Start of EXERCISE MATERIAL

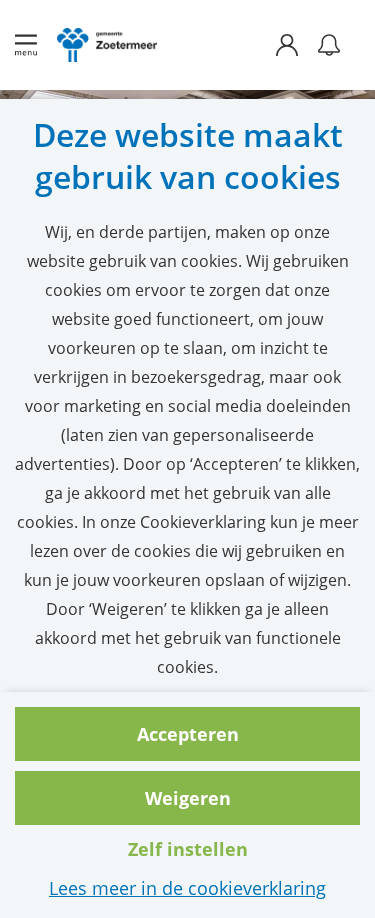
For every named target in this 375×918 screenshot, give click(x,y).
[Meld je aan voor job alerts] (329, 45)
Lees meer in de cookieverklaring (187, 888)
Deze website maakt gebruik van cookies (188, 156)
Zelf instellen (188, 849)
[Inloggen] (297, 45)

End of EXERCISE MATERIAL

◆ **THE PROBLEM**
Only the records are wanted, copied exactly, with the pictures dropped.

◆ **WRITTEN ANSWER**
For every named target in this 375×918 screenshot, give click(x,y).
[Meld je aan voor job alerts] (329, 45)
Lees meer in de cookieverklaring (187, 888)
Deze website maakt gebruik van cookies (188, 156)
Zelf instellen (188, 849)
[Inloggen] (297, 45)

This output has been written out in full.